Instructions to follow:
Extract from the entries below, exactly as given, only the lines from the line containing "Detto da loro (70, 1485)" to the line containing "Máxima d’Olanda fa", both lines included.

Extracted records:
◇ ◇ ◇ ◇ ◇

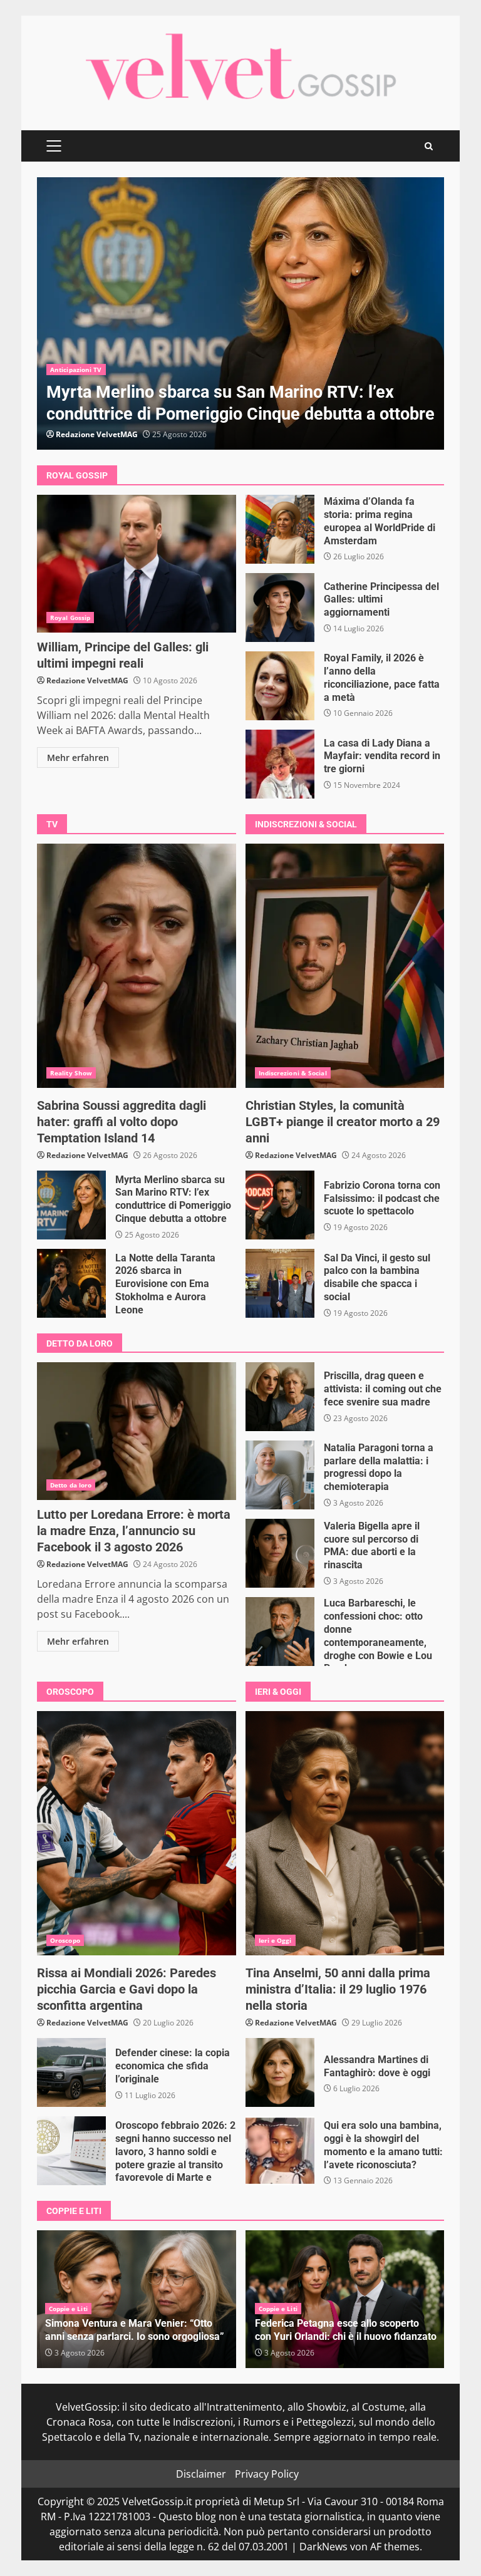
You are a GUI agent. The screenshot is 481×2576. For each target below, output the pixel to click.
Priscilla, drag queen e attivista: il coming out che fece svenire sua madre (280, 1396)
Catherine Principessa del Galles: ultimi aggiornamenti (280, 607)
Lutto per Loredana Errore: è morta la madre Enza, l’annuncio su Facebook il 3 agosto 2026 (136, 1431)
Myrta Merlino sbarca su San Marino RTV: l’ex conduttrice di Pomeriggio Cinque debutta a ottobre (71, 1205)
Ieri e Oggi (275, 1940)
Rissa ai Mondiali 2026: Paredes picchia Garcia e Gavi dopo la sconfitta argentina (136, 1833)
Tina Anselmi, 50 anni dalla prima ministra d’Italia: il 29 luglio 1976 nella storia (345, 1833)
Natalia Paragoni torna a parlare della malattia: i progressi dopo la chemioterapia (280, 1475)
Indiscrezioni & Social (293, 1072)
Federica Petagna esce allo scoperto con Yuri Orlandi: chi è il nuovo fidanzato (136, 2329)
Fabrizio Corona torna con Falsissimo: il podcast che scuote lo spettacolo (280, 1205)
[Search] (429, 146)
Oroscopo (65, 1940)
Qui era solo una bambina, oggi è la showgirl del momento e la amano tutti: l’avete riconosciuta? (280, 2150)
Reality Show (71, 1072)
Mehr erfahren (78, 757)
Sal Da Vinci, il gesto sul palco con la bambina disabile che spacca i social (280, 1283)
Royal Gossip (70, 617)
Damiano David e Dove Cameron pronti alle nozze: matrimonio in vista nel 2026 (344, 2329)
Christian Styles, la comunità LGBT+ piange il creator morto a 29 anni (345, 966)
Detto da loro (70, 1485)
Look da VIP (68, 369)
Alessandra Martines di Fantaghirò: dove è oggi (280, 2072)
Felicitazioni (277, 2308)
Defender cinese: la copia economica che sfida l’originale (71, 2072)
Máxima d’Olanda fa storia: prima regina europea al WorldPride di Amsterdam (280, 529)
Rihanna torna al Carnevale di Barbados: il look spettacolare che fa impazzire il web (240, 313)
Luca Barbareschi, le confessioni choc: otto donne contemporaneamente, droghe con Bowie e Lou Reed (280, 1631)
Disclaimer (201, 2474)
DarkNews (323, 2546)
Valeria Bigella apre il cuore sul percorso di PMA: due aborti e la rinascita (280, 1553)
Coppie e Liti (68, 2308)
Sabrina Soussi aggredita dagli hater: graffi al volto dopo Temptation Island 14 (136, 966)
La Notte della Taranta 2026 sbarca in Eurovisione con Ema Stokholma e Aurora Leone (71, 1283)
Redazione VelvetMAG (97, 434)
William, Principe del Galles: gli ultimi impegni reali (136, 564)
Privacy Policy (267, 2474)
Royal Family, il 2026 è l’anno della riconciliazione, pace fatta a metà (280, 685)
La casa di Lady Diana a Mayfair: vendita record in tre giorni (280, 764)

◇ ◇ ◇ ◇ ◇

Your response:
Detto da loro (70, 1485)
Look da VIP (68, 369)
Alessandra Martines di Fantaghirò: dove è oggi (280, 2072)
Felicitazioni (277, 2308)
Defender cinese: la copia economica che sfida l’originale (71, 2072)
Máxima d’Olanda fa storia: prima regina europea al WorldPride di Amsterdam (280, 529)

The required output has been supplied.